If you read 2Summers regularly, you know I have transport issues. I’ve been living in car-centric Joburg for two years and have never owned a car. I get around by walking, cycling, begging rides, and borrowing cars from friends. When I get really desperate, I call Rent-a-Wreck.

Rent-a-Wreck is exactly what is sounds like: a place where you can rent old cars for cheap. I’ve written about Rent-a-Wreck before  so I won’t go into detail. I’m one of Rent-a-Wreck’s best customers.

I’ve got a new (old) Wreck this week — a fire-engine-red Ford Laser. Let’s call him Flash.

Meet Flash. For some reason, Rent-a-Wrecks look nicer in photos than they do in real life.

Flash’s interior light is broken. His radio barely works. He takes several tries to start in the morning. In other words, Flash is pretty much the same as all the other Wrecks I’ve rented. Except for one notable difference.

Flash is a MANUAL. That’s a stick-shift to you Americans.

You Americans might not be aware of this, but the rest of the world still drives manual. In South Africa, automatic-transmission cars are nearly impossible to come by. People often look at me as if I have two heads when I say I don’t drive manual. Either that, or they give me the patronizing, “Well, that’s because you’re A-MER-i-can” look.

I can’t say why it has taken me so long to address this situation. I know many other people who have come here from America and learned to drive manual without serious incident. I realize that I’m perfectly capable of learning too. And there are very few things in life that scare me anymore.
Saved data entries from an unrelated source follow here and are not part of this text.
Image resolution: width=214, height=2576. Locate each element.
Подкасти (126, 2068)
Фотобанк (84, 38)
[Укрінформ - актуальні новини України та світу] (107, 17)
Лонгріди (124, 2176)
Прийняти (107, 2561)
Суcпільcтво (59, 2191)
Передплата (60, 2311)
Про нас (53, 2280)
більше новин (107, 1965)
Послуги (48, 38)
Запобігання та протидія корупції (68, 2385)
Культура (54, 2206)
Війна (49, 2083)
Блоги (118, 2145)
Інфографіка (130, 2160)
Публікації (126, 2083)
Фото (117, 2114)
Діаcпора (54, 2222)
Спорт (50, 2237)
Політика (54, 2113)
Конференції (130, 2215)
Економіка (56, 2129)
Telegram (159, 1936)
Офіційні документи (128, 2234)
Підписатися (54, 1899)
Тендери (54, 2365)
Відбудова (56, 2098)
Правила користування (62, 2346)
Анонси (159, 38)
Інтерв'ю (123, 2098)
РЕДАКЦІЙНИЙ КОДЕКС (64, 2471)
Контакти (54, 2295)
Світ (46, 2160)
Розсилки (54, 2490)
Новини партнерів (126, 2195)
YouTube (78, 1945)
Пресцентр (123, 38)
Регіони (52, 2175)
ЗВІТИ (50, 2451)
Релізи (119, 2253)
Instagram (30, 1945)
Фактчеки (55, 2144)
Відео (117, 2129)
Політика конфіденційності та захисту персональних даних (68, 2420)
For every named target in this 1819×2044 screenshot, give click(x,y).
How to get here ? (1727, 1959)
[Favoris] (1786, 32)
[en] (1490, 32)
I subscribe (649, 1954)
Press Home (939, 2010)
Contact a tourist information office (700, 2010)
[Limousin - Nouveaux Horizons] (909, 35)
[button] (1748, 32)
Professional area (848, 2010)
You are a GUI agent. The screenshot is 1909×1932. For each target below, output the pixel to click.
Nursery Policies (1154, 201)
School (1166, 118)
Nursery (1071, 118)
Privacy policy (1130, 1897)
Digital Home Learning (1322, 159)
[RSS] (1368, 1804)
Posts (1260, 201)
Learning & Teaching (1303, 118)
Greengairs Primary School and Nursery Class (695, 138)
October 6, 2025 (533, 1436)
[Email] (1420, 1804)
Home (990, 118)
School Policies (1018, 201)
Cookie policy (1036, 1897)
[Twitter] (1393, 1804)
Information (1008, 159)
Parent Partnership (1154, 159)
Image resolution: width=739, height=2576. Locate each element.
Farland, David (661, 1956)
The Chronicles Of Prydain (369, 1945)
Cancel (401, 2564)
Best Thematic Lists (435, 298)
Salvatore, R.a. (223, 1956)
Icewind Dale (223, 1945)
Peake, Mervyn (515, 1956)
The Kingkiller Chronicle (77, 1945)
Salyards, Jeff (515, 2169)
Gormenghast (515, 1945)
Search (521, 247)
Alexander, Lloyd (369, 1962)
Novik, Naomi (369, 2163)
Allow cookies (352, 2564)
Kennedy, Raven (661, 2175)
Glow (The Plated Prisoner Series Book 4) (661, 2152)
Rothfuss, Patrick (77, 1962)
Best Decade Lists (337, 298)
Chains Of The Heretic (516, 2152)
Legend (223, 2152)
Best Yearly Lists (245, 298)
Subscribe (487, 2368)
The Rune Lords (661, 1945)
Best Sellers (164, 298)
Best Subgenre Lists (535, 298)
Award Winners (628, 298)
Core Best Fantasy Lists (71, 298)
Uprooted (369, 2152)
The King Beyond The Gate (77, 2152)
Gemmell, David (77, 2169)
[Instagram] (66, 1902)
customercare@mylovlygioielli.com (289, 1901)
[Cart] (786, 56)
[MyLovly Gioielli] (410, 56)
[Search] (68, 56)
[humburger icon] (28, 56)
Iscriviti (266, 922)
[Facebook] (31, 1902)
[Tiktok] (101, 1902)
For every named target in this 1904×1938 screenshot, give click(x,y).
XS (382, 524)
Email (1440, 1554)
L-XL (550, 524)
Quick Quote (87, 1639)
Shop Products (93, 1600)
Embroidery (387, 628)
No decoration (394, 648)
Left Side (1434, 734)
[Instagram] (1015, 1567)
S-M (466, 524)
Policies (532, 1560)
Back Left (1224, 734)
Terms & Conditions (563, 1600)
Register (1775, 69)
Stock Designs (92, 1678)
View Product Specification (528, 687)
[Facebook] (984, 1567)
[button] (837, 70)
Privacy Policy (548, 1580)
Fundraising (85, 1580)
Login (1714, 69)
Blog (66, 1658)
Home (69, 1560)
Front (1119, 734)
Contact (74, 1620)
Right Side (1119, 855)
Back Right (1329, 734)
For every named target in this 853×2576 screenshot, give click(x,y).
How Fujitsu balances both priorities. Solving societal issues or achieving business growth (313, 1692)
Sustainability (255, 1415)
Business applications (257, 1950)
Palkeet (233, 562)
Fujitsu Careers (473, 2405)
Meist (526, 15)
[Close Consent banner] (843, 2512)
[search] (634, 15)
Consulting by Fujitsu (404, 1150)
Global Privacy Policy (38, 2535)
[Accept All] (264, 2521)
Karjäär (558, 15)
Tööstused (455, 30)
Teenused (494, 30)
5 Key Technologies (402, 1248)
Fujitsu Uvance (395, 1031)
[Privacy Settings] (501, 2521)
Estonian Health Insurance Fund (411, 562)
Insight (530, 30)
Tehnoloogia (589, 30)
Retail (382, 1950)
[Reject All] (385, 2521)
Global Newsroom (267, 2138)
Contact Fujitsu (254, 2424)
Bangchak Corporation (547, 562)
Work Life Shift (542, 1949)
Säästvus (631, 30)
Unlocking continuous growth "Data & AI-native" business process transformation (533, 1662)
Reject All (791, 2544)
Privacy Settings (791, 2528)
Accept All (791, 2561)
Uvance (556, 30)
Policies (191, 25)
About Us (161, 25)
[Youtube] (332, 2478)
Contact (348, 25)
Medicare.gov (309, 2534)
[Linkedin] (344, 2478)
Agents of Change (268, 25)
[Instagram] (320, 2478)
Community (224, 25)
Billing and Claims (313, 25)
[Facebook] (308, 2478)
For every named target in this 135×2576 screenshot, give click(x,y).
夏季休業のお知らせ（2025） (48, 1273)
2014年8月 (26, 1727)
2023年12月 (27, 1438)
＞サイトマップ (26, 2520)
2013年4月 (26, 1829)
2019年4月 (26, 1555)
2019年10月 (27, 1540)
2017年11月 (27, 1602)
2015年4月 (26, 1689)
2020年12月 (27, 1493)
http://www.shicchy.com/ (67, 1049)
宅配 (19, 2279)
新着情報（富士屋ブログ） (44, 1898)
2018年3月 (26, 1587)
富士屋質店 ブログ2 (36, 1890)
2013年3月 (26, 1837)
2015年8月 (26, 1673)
I can take pretty much anything that’s thrown at me.

Yet I put off driving manual for months after I moved here. The months became years. I developed a total complex about it. I did try driving manual once or twice last year, when Jon had a manual hire car for a few days. It didn’t go well. Jon got so tense that he actually put on his seatbelt. It was the only time in five years of knowing Jon that I saw him buckle up.

My non-manual driving situation reached the height of lunacy over this past month, when I was traveling a lot for work and needed to rent several cars. I had to remind my client repeatedly that I needed the rentals to be automatic. It was embarrassing.

This weekend, when I returned from my last road trip, I ran out of excuses. I bemoaned my shifting phobia to a friend over lunch. She offered to give me a lesson; I reluctantly agreed. We went for a spin around Melville and it wasn’t half as bad as I remembered. Two days later, I called Rent-a-Wreck and got Flash.

It took me an hour or two to work up the courage to drive Flash after he arrived at my house. I had never driven manual alone before. I was tortured by images of myself stranded inside Flash on a steep uphill, with angry drivers honking (that’s hooting to you South Africans) and giving me the finger as they drove around me.

I erased those images from my mind and stepped purposefully into Flash. I thought through all the steps I’d learned. I turned the ignition and Flash spluttered to life. I pushed in the clutch and shifted into reverse. In a squeal of burning rubber, Flash lurched from the garage. It took a few tries, but I got him into first gear. We were off.

That was two and a half days ago. I’ve driven all about town since then — to meetings and coffee dates, and even to boxing training in Hillbrow. It hasn’t been pretty and the ride hasn’t been smooth. I’ve stalled out many times, including two separate instances on the hill in Melville outside the Service Station, in which the traffic light changed at least four times before I was able to get through it. (If you’ve ever driven in this area, you know the hill I’m talking about. It’s a manual-learner’s worst nightmare, and it’s just around the corner from my house.)

I’ve been honked at a few times, and people have driven around me. But you know what I realized? I don’t care. I’m way too pleased with myself to give a sh*t what others think. And to be honest, most drivers are way more patient than I expected. Even in Hillbrow.

George, my boxing coach, helps me celebrate Flash’s arrival in Hillbrow this morning. (Photo: Anita Powell)

This might sound silly considering everything I’ve been through since moving here. But learning to drive Flash has been one of my greatest accomplishments in South Africa. I’m sure I’ll stall out again tomorrow, and probably again the next day. But that won’t make me any less of a bad-ass.

I love you, Flash. Although I wish your rear-view mirror would stay in place. And please, please stop dying on me in front of the Service Station. Thanks.